** start Dataset records **

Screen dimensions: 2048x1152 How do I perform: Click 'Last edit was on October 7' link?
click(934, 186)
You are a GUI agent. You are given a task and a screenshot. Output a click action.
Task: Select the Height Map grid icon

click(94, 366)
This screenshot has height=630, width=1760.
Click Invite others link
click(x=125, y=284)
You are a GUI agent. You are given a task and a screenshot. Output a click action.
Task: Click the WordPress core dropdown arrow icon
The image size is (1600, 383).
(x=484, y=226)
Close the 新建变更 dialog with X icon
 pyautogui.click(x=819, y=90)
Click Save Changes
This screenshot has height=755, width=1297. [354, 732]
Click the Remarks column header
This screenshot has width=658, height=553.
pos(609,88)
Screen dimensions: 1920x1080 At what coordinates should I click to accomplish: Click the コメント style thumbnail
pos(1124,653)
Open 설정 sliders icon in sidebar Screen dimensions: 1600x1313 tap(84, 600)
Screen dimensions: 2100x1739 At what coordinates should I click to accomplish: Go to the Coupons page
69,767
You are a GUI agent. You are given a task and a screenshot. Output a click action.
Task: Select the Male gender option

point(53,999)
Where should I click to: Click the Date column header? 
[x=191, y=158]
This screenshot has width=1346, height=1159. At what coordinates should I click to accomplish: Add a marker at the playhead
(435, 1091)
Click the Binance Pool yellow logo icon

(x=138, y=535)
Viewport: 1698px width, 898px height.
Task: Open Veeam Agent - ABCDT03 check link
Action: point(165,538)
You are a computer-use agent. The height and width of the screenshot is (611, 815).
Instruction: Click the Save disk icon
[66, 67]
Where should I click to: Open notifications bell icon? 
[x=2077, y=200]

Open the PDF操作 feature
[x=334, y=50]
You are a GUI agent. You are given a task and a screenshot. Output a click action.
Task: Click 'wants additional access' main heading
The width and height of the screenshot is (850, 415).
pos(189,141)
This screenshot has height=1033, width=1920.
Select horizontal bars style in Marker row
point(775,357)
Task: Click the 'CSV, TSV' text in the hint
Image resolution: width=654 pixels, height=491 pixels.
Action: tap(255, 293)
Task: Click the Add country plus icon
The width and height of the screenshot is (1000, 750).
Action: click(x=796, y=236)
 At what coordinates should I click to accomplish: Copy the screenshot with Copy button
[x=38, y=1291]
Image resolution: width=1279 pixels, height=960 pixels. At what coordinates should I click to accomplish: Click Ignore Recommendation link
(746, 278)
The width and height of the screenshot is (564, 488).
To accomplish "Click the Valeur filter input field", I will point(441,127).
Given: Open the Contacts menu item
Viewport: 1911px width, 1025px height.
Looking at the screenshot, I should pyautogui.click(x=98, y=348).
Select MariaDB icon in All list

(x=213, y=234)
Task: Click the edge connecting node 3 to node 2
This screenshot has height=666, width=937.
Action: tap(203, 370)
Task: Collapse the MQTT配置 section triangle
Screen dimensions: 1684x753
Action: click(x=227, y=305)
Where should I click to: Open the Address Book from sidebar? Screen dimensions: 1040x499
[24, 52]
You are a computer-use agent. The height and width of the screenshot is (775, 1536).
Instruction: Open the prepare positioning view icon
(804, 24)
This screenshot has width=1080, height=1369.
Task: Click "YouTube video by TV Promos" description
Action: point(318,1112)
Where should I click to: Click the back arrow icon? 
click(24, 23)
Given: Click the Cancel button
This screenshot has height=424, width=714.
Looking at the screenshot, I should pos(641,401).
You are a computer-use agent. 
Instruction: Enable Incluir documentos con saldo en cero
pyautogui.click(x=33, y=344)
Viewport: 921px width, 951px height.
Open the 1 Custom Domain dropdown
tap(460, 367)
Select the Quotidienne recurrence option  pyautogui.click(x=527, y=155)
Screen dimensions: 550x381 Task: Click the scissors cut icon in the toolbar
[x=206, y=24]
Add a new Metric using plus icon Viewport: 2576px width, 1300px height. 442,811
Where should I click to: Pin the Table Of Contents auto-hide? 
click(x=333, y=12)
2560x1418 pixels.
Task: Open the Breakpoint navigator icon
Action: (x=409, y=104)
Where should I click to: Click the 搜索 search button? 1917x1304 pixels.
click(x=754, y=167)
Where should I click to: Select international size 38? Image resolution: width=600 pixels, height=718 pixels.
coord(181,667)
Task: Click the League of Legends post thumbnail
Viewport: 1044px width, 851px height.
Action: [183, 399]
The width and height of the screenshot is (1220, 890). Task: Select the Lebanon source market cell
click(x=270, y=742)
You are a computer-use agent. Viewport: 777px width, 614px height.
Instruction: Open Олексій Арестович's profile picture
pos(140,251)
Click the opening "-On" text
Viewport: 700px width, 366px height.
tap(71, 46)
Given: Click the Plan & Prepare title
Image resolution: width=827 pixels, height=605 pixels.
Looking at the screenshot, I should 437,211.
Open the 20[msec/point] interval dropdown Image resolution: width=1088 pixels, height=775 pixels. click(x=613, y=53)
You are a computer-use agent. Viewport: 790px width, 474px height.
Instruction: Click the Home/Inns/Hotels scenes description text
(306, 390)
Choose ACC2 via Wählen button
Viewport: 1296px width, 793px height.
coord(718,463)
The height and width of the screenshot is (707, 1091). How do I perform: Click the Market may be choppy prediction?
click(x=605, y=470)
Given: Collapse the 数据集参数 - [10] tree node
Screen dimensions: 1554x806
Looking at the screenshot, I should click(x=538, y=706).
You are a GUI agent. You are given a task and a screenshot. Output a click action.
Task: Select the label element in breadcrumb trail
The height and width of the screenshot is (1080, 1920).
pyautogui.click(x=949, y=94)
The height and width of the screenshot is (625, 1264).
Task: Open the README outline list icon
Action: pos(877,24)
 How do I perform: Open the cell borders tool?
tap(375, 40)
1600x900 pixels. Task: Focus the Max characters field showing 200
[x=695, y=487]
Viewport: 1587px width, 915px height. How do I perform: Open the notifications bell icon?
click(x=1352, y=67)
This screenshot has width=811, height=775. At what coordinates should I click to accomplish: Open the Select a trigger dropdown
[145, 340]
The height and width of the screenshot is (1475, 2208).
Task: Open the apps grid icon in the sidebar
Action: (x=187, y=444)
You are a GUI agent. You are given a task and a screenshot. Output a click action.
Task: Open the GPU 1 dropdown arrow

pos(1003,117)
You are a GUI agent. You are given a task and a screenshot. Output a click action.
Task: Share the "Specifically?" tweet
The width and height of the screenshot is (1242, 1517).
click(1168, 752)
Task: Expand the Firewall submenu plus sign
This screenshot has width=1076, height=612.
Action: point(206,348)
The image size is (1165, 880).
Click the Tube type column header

** end Dataset records **

▶ **Problem to solve**:
Reproduce all of the items above, substituting "table heading" for every occurrence of "column header" and leaving everything else unchanged.

▶ **Written response**:
Screen dimensions: 2048x1152 How do I perform: Click 'Last edit was on October 7' link?
click(934, 186)
You are a GUI agent. You are given a task and a screenshot. Output a click action.
Task: Select the Height Map grid icon

click(94, 366)
This screenshot has height=630, width=1760.
Click Invite others link
click(x=125, y=284)
You are a GUI agent. You are given a task and a screenshot. Output a click action.
Task: Click the WordPress core dropdown arrow icon
The image size is (1600, 383).
(x=484, y=226)
Close the 新建变更 dialog with X icon
 pyautogui.click(x=819, y=90)
Click Save Changes
This screenshot has height=755, width=1297. [354, 732]
Click the Remarks table heading
This screenshot has width=658, height=553.
pos(609,88)
Screen dimensions: 1920x1080 At what coordinates should I click to accomplish: Click the コメント style thumbnail
pos(1124,653)
Open 설정 sliders icon in sidebar Screen dimensions: 1600x1313 tap(84, 600)
Screen dimensions: 2100x1739 At what coordinates should I click to accomplish: Go to the Coupons page
69,767
You are a GUI agent. You are given a task and a screenshot. Output a click action.
Task: Select the Male gender option

point(53,999)
Where should I click to: Click the Date table heading? 
[x=191, y=158]
This screenshot has width=1346, height=1159. At what coordinates should I click to accomplish: Add a marker at the playhead
(435, 1091)
Click the Binance Pool yellow logo icon

(x=138, y=535)
Viewport: 1698px width, 898px height.
Task: Open Veeam Agent - ABCDT03 check link
Action: point(165,538)
You are a computer-use agent. The height and width of the screenshot is (611, 815).
Instruction: Click the Save disk icon
[66, 67]
Where should I click to: Open notifications bell icon? 
[x=2077, y=200]

Open the PDF操作 feature
[x=334, y=50]
You are a GUI agent. You are given a task and a screenshot. Output a click action.
Task: Click 'wants additional access' main heading
The width and height of the screenshot is (850, 415).
pos(189,141)
This screenshot has height=1033, width=1920.
Select horizontal bars style in Marker row
point(775,357)
Task: Click the 'CSV, TSV' text in the hint
Image resolution: width=654 pixels, height=491 pixels.
Action: tap(255, 293)
Task: Click the Add country plus icon
The width and height of the screenshot is (1000, 750).
Action: click(x=796, y=236)
 At what coordinates should I click to accomplish: Copy the screenshot with Copy button
[x=38, y=1291]
Image resolution: width=1279 pixels, height=960 pixels. At what coordinates should I click to accomplish: Click Ignore Recommendation link
(746, 278)
The width and height of the screenshot is (564, 488).
To accomplish "Click the Valeur filter input field", I will point(441,127).
Given: Open the Contacts menu item
Viewport: 1911px width, 1025px height.
Looking at the screenshot, I should pyautogui.click(x=98, y=348).
Select MariaDB icon in All list

(x=213, y=234)
Task: Click the edge connecting node 3 to node 2
This screenshot has height=666, width=937.
Action: tap(203, 370)
Task: Collapse the MQTT配置 section triangle
Screen dimensions: 1684x753
Action: click(x=227, y=305)
Where should I click to: Open the Address Book from sidebar? Screen dimensions: 1040x499
[24, 52]
You are a computer-use agent. The height and width of the screenshot is (775, 1536).
Instruction: Open the prepare positioning view icon
(804, 24)
This screenshot has width=1080, height=1369.
Task: Click "YouTube video by TV Promos" description
Action: point(318,1112)
Where should I click to: Click the back arrow icon? 
click(24, 23)
Given: Click the Cancel button
This screenshot has height=424, width=714.
Looking at the screenshot, I should pos(641,401).
You are a computer-use agent. 
Instruction: Enable Incluir documentos con saldo en cero
pyautogui.click(x=33, y=344)
Viewport: 921px width, 951px height.
Open the 1 Custom Domain dropdown
tap(460, 367)
Select the Quotidienne recurrence option  pyautogui.click(x=527, y=155)
Screen dimensions: 550x381 Task: Click the scissors cut icon in the toolbar
[x=206, y=24]
Add a new Metric using plus icon Viewport: 2576px width, 1300px height. 442,811
Where should I click to: Pin the Table Of Contents auto-hide? 
click(x=333, y=12)
2560x1418 pixels.
Task: Open the Breakpoint navigator icon
Action: (x=409, y=104)
Where should I click to: Click the 搜索 search button? 1917x1304 pixels.
click(x=754, y=167)
Where should I click to: Select international size 38? Image resolution: width=600 pixels, height=718 pixels.
coord(181,667)
Task: Click the League of Legends post thumbnail
Viewport: 1044px width, 851px height.
Action: [183, 399]
The width and height of the screenshot is (1220, 890). Task: Select the Lebanon source market cell
click(x=270, y=742)
You are a computer-use agent. Viewport: 777px width, 614px height.
Instruction: Open Олексій Арестович's profile picture
pos(140,251)
Click the opening "-On" text
Viewport: 700px width, 366px height.
tap(71, 46)
Given: Click the Plan & Prepare title
Image resolution: width=827 pixels, height=605 pixels.
Looking at the screenshot, I should 437,211.
Open the 20[msec/point] interval dropdown Image resolution: width=1088 pixels, height=775 pixels. click(x=613, y=53)
You are a computer-use agent. Viewport: 790px width, 474px height.
Instruction: Click the Home/Inns/Hotels scenes description text
(306, 390)
Choose ACC2 via Wählen button
Viewport: 1296px width, 793px height.
coord(718,463)
The height and width of the screenshot is (707, 1091). How do I perform: Click the Market may be choppy prediction?
click(x=605, y=470)
Given: Collapse the 数据集参数 - [10] tree node
Screen dimensions: 1554x806
Looking at the screenshot, I should click(x=538, y=706).
You are a GUI agent. You are given a task and a screenshot. Output a click action.
Task: Select the label element in breadcrumb trail
The height and width of the screenshot is (1080, 1920).
pyautogui.click(x=949, y=94)
The height and width of the screenshot is (625, 1264).
Task: Open the README outline list icon
Action: pos(877,24)
 How do I perform: Open the cell borders tool?
tap(375, 40)
1600x900 pixels. Task: Focus the Max characters field showing 200
[x=695, y=487]
Viewport: 1587px width, 915px height. How do I perform: Open the notifications bell icon?
click(x=1352, y=67)
This screenshot has width=811, height=775. At what coordinates should I click to accomplish: Open the Select a trigger dropdown
[145, 340]
The height and width of the screenshot is (1475, 2208).
Task: Open the apps grid icon in the sidebar
Action: (x=187, y=444)
You are a GUI agent. You are given a task and a screenshot. Output a click action.
Task: Open the GPU 1 dropdown arrow

pos(1003,117)
You are a GUI agent. You are given a task and a screenshot. Output a click action.
Task: Share the "Specifically?" tweet
The width and height of the screenshot is (1242, 1517).
click(1168, 752)
Task: Expand the Firewall submenu plus sign
This screenshot has width=1076, height=612.
Action: point(206,348)
The image size is (1165, 880).
Click the Tube type table heading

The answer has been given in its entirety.